Arbeitsauftrag → Gib anhand des ausgewählten Auszugs an, was das Jugendprinzenpaar Amelie I. und Leopold I. gelobt.

Ausgewählter Auszug →

====

Zeremonie: Das Jugendprinzenpaar - Amelie I. und Leopold I. - gelobt, fortan dem Frohsinn zu dienen.

Das Jugendprinzenpaar - Amelie I. und Leopold I. - gelobt, fortan dem Frohsinn zu dienen.

(Foto: Leonhard Simon)

Jetzt fangen sie mit ihren Objektiven eine Gruppe Kinder ein, kurze Hosen, aber immerhin hautfarbene Strumpfhosen darunter. Sie tanzen auf der Bühne einen Teil ihrer einstudierten Choreografie und sie werden immer mehr. Sie lächeln nicht bloß, man sieht, wie sie sich freuen, als sie hüpfen und klatschen, endlich präsentieren, wofür sie lange geübt haben. Mit einem Mal wirkt der Fasching nicht mehr wie ein albernes und längliches Oktoberfest, sondern wie Widerstand. Widerstand gegen ein Virus, das den Kindern so viel Freude gestohlen hat. Jetzt sind die Minuten mit der kräftigen Musik wie eine Zeitreise in eine unbeschwerte Zukunft, von der man noch nicht weiß, wann sie beginnt. Die Narrhalla tut mit gewissenhaften Corona-Regeln das Ihre, um die Inthronisation nicht zu einem Fest fürs Virus zu machen. "It's a beautiful life", singt es aus den Boxen.

"Jetzt ist die Spannung so richtig am Knistern", spricht der Präsident ins Mikro. Fanfare, Einzug des Prinzenpaares. Elisabeth Schnellenberger alias Elisabeth II. und Leonard Bogner alias Leonard I. Selbes Prozedere wie gerade eben, Zepter, Krönchen und Umhängen eines Mäntelchens mit hermelinartigem Aufsatz und das Versprechen: "Ich gelobe, Brauchtum und Tradition des Münchner Faschings zu pflegen."

Zeremonie: Die Kinder freuen sich, dass sie endlich präsentieren dürfen, wofür sie lange geübt haben.

Die Kinder freuen sich, dass sie endlich präsentieren dürfen, wofür sie lange geübt haben.

(Foto: Leonhard Simon)

====

Bereitgestelltes Material →
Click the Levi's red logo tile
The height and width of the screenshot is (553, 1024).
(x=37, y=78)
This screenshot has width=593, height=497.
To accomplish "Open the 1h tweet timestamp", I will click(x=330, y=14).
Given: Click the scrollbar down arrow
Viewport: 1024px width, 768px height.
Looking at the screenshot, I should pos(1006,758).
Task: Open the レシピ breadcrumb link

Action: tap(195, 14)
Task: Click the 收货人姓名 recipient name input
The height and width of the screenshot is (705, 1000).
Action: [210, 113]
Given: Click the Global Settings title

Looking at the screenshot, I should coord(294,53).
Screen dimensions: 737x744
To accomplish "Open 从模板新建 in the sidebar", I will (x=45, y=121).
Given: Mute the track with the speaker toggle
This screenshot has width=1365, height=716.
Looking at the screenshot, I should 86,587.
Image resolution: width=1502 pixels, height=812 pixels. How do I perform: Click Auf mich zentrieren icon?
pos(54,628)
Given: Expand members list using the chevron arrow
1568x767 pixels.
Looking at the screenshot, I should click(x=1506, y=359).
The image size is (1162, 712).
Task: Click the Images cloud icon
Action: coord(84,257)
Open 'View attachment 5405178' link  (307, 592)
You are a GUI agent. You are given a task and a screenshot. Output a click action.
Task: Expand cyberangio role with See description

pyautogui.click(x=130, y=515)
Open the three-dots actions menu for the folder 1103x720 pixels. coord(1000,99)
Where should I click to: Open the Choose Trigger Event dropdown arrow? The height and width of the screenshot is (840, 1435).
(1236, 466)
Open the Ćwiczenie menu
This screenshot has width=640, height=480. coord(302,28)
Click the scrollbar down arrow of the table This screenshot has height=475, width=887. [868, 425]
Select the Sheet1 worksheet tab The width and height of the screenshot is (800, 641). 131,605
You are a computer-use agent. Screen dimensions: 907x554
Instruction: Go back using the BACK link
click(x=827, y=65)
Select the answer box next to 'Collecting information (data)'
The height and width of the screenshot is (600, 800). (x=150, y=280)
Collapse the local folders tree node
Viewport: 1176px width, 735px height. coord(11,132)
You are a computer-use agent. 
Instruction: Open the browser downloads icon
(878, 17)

====

Lösung → Das Jugendprinzenpaar gelobt, fortan dem Frohsinn zu dienen.